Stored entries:
------------------------

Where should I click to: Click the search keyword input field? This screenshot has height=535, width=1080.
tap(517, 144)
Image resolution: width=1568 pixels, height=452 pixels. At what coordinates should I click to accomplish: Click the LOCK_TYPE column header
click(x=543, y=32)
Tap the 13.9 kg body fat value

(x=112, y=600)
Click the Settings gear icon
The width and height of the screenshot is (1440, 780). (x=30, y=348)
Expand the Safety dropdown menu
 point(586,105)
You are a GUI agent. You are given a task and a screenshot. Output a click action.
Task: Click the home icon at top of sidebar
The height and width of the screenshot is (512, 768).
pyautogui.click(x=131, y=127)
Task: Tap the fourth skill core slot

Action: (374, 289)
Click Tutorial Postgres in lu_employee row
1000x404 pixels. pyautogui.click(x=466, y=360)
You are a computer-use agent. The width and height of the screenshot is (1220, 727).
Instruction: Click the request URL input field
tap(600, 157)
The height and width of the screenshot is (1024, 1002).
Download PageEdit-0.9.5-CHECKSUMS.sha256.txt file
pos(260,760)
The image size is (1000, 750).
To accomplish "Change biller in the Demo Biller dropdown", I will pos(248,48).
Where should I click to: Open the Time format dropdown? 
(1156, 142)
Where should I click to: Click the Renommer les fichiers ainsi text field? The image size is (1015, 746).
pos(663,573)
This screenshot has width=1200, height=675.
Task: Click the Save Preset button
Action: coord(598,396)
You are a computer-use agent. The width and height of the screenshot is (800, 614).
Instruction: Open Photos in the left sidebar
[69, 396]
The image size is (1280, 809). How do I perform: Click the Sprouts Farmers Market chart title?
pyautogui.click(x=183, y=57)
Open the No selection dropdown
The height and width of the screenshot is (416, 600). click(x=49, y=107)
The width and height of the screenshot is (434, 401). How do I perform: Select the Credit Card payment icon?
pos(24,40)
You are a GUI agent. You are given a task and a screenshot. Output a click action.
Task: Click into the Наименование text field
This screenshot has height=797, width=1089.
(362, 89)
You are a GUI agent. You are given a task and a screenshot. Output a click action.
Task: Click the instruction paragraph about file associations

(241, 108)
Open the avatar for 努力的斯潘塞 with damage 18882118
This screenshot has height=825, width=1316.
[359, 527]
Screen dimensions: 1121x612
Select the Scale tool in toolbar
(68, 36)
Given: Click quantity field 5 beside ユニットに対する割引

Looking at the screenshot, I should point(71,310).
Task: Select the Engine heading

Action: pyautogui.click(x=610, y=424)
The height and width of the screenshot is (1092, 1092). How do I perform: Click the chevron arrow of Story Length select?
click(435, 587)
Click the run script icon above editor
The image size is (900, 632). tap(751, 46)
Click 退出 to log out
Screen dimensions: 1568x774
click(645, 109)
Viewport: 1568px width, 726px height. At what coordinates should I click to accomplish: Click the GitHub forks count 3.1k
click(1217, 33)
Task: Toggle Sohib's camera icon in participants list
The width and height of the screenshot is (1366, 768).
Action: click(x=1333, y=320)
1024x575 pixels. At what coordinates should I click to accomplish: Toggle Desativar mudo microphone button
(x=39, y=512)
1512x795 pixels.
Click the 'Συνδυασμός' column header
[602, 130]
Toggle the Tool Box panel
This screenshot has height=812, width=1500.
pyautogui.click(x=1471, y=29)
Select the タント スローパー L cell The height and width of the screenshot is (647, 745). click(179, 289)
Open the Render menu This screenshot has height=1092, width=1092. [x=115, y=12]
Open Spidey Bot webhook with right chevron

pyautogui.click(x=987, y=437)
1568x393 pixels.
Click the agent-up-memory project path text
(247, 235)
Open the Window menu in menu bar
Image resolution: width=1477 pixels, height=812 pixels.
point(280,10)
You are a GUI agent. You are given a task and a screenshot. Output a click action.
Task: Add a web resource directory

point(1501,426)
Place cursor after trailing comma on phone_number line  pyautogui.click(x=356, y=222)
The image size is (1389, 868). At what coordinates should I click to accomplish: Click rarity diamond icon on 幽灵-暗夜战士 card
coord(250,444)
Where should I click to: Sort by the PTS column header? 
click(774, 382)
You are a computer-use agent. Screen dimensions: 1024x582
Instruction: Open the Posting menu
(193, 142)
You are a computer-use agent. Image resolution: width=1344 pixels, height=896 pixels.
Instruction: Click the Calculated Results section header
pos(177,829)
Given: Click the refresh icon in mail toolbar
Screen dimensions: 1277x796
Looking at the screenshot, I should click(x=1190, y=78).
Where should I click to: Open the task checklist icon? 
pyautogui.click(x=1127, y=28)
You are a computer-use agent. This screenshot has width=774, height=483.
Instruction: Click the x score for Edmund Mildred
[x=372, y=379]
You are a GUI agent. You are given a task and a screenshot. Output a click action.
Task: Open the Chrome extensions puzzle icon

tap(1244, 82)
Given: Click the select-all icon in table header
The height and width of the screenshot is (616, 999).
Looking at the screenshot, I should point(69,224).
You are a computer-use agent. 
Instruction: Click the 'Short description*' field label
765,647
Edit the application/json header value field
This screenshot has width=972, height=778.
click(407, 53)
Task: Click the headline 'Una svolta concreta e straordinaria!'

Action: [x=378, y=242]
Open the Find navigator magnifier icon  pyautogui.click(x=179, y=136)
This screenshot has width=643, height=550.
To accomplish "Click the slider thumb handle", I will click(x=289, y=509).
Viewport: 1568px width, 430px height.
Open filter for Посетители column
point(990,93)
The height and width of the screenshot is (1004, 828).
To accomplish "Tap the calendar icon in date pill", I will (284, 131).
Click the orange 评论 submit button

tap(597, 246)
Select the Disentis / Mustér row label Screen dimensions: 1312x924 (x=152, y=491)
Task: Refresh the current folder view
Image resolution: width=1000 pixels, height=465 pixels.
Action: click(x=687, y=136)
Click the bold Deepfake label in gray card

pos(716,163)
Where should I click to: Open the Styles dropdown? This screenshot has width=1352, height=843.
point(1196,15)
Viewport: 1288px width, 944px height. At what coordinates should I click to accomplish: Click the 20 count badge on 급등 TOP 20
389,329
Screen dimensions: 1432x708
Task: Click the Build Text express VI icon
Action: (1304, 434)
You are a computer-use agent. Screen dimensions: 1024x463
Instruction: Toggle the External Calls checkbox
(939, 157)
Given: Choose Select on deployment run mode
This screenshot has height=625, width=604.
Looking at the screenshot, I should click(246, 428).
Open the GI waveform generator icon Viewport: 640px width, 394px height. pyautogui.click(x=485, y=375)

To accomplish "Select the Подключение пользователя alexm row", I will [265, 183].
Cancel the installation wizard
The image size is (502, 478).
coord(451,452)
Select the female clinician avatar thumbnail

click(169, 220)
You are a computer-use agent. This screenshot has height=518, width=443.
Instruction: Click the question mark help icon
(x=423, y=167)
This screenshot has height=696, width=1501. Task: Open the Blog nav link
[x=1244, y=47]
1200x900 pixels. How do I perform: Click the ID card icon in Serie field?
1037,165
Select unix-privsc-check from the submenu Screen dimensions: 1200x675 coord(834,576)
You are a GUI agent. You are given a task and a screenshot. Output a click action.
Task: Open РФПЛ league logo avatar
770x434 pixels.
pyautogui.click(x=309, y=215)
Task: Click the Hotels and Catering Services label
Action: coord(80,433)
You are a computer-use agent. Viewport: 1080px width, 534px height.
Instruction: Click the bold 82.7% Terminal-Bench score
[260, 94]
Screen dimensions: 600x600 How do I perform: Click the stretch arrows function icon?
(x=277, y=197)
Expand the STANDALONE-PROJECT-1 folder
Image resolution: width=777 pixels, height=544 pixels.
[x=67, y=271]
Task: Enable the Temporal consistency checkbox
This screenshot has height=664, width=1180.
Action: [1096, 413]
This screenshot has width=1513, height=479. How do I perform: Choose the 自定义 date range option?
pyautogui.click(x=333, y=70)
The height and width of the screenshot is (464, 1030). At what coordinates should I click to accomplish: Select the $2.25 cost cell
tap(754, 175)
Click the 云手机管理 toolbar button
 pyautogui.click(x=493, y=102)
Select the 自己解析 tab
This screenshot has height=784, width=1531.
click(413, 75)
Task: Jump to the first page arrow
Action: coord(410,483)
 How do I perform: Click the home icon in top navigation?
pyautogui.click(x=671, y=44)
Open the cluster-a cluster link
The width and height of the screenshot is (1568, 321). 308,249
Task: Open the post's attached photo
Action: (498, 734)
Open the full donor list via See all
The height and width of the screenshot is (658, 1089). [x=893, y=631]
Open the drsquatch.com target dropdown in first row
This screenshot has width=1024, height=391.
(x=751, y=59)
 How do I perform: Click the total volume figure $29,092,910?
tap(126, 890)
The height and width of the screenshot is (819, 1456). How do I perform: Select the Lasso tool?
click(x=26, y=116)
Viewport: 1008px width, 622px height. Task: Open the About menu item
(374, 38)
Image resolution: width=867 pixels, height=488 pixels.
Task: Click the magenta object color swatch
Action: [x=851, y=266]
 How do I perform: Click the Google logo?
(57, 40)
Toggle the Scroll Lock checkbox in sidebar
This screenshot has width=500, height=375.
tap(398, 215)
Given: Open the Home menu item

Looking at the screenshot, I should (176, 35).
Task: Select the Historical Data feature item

------------------------

> [Assignment]: Every line in the data that holds the string "computer" should be copied.

> [Result of the exercise]:
You are a computer-use agent. The width and height of the screenshot is (1220, 727).
You are a computer-use agent. The width and height of the screenshot is (800, 614).
You are a computer-use agent. Screen dimensions: 1024x582
You are a computer-use agent. Image resolution: width=1344 pixels, height=896 pixels.
You are a computer-use agent. This screenshot has width=774, height=483.
You are a computer-use agent. 
You are a computer-use agent. Screen dimensions: 1024x463
You are a computer-use agent. This screenshot has height=518, width=443.
You are a computer-use agent. Viewport: 1080px width, 534px height.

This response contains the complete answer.